Ministre wallon de l'Energie en 2018, Jean-Luc Crucke (MR) rencontrait souvent Stéphane Moreau. " Ils se tombaient dans les bras comme s'ils avaient fait leur service militaire ensemble ", se souviennent d'ailleurs des témoins. Le Hennuyer au coeur d'amadou décrit ses relations avec le Liégeois : " tumultueuses, volcaniques, fortes ". " Je ne regrette rien, ajoute-t-il. J'ai eu un bras de fer avec lui pour imposer la scission de Nethys et de Resa (NDLR : distributeur d'énergie). En toute modestie, j'ai rempli ma feuille de route en ce qui concerne mes compétences, l'un des seuls à l'avoir fait. En tant que ministre et libéral, j'ai défendu le principe de la vente d'actifs importants, d'autant plus s'il permettait de garantir l'emploi à Liège et le maintien des cadres sur Liège. Comme Wallon, c'est quelque chose que je peux aussi approuver. Sur le procédé utilisé pour atteindre ce but, je n'ai pas à prendre position : c'est le ministre Pierre-Yves Dermagne (NDLR : ministre des Pouvoirs locaux, PS) qui est en charge du dossier, c'est un ami, il a mon total soutien ". Jean-Luc Crucke reconnaît que les recommandations de la commission d'enquête parlementaire, en 2017, étaient " très souples ", qu'il n'y avait " pas d'unanimité " sur la manière dont Nethys devait évoluer. " Pour ma part, je pense qu'en restant majoritaire dans les filiales, le secteur public aurait pris des risques supplémentaires, ce que je ne pouvais pas accepter en tant que libéral. Qu'aurait pensé le citoyen qui paie ses impôts ? " dit-il.

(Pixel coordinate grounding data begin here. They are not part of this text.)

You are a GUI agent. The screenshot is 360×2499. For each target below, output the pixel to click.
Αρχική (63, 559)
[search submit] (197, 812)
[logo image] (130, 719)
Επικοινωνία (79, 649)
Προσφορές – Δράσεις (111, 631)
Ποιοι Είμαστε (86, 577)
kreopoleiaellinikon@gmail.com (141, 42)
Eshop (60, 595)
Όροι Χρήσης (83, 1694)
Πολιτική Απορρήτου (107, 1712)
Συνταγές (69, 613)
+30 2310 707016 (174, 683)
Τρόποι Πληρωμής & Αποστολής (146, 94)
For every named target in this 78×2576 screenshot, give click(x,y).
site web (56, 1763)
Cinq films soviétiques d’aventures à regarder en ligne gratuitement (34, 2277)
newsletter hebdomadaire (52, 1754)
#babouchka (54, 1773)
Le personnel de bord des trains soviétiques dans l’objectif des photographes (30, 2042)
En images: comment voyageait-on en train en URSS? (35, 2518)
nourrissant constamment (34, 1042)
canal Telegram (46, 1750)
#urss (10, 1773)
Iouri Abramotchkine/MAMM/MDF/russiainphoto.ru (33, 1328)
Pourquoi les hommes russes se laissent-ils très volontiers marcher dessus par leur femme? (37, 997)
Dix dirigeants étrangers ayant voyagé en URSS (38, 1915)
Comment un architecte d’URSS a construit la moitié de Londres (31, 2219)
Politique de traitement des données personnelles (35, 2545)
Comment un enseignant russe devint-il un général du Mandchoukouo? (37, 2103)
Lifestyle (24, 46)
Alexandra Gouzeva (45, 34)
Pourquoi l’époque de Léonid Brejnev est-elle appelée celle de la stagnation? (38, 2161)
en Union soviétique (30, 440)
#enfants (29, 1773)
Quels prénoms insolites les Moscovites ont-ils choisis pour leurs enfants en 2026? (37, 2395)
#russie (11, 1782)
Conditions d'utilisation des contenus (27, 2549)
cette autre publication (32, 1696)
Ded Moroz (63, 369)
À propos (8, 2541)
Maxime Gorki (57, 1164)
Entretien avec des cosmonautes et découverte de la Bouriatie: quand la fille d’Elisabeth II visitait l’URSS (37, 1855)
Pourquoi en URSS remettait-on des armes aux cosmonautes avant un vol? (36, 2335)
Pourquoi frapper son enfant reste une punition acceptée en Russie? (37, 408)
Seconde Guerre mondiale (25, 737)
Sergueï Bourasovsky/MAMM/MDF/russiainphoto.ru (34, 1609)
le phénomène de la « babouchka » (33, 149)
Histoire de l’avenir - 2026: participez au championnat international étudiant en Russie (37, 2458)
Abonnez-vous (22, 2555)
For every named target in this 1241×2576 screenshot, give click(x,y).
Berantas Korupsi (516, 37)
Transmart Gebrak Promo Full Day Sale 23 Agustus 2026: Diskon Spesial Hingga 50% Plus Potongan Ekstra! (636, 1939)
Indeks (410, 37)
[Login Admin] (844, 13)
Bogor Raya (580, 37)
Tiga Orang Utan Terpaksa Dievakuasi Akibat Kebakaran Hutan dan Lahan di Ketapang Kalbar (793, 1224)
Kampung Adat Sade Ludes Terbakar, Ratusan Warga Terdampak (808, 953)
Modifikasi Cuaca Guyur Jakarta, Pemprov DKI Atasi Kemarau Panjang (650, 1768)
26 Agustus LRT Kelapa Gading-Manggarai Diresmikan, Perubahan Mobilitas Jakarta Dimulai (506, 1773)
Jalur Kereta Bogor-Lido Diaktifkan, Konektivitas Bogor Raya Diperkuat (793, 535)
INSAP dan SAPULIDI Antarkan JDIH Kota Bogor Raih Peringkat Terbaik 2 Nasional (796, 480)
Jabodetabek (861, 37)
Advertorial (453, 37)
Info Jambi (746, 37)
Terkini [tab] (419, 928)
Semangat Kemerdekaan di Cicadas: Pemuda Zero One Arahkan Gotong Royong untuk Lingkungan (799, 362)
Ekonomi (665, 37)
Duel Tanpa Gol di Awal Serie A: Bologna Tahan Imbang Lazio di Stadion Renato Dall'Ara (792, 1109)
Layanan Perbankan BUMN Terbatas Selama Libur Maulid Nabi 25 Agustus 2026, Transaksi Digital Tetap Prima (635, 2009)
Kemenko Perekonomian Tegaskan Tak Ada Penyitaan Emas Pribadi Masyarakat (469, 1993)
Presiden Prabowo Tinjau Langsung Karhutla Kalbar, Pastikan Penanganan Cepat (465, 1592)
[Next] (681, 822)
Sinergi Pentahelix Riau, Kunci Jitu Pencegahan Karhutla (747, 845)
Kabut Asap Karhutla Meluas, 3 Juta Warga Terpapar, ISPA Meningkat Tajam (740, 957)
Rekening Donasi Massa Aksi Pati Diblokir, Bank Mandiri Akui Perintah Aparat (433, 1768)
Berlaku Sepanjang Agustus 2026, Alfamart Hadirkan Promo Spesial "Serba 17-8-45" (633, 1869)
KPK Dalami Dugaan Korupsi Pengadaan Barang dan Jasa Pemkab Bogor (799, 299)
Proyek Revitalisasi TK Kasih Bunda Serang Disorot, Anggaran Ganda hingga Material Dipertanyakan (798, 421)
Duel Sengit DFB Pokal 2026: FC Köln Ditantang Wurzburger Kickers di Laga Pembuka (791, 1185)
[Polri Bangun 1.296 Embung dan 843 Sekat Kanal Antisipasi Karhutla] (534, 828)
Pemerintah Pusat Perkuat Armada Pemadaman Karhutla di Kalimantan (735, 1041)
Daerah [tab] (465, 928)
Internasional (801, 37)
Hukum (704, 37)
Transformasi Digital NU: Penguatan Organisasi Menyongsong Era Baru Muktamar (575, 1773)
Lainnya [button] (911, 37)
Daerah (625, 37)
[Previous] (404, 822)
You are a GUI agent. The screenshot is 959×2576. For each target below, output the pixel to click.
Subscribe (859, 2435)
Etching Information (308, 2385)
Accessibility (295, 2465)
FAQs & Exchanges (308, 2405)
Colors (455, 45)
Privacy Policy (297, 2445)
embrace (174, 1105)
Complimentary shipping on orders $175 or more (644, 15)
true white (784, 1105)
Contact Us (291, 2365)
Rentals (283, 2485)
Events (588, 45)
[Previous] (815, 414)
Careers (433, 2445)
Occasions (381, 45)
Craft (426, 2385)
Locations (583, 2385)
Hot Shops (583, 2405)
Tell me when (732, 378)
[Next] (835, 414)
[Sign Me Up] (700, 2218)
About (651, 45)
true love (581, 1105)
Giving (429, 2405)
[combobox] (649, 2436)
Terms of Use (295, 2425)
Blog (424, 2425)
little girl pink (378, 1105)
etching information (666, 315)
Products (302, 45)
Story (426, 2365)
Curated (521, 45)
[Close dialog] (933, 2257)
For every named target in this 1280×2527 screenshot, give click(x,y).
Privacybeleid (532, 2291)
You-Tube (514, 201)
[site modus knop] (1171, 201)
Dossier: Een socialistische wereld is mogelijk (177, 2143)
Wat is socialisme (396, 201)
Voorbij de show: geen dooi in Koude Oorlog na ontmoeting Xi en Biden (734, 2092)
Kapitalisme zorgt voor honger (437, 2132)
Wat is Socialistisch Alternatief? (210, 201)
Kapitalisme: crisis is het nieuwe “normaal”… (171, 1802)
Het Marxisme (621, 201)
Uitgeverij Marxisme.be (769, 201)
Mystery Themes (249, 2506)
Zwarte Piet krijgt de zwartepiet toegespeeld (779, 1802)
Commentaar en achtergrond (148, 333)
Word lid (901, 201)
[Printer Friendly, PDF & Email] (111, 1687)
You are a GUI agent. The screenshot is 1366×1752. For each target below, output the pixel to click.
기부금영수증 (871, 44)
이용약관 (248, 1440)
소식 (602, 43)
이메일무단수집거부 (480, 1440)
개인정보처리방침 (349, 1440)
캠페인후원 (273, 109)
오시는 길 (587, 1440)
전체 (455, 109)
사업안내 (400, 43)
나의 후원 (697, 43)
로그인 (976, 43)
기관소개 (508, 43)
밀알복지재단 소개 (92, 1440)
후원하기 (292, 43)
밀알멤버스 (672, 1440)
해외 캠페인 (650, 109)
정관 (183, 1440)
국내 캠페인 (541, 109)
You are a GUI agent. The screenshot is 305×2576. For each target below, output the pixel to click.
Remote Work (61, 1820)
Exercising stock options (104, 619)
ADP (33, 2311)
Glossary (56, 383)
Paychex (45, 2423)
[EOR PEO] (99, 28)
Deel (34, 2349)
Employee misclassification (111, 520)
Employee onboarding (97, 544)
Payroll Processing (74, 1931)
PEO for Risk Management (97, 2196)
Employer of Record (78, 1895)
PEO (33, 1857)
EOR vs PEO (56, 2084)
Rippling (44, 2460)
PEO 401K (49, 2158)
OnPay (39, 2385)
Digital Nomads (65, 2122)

Aujourd'hui, Nethys, la filiale active dans les secteurs concurrentiels de l'intercommunale Enodia, possède non seulement Win, Elicio, VOO et Les Editions de l'Avenir, mais aussi une chaîne de télévision (BeTV), un magazine (Moustique), un assureur (Integrale) et des parts importantes de l'aéroport de Liège (avec Ethias dans NEB) et d'un holding actif dans la distribution d'énergie (Socofe).

C'est à Enodia, son assemblée générale et son conseil d'administration de repartir d'une page blanche. C'est ainsi que la Société régionale d'investissement de Wallonie, comme d'autres acteurs privés (notamment Eneco et John Cockerill, ex-CMI) s'est déjà montrée intéressée par Elicio, certes très endettée mais dont les perspectives, autour de l'éolien en mer du Nord, ne sont pas minces : ainsi naîtrait un opérateur public wallon de production d'électricité verte. Win (et ses services informatiques aux collectivités), promise à François Fornieri et qui avait préalablement reçu une offre de NRB mais aussi de Telenet, semble promise à la privatisation. Les Editions de l'Avenir, que lorgnent notamment Rossel et IPM, sont, elles, plutôt vouées à un " portage " public temporaire si un repreneur ne se manifeste pas immédiatement. Et VOO ? Le Flamand Telenet lèche sa vitrine depuis plusieurs années, et a déjà proposé de racheter le cablodistributeur Brutélé, partenaire de Nethys dans VOO, et plusieurs sociétés transnationales sont venues aux nouvelles et y reviendront. Mais si Enodia devra se retracer un nouveau périmètre et se composer une nouvelle direction, la tutelle wallonne est aujourd'hui bien davantage à la baguette qu'auparavant. Entre partis wallons, et plus seulement liégeois, le débat se repose.

Il sera désormais plutôt politique que sous-régional. Et plutôt économique que musical.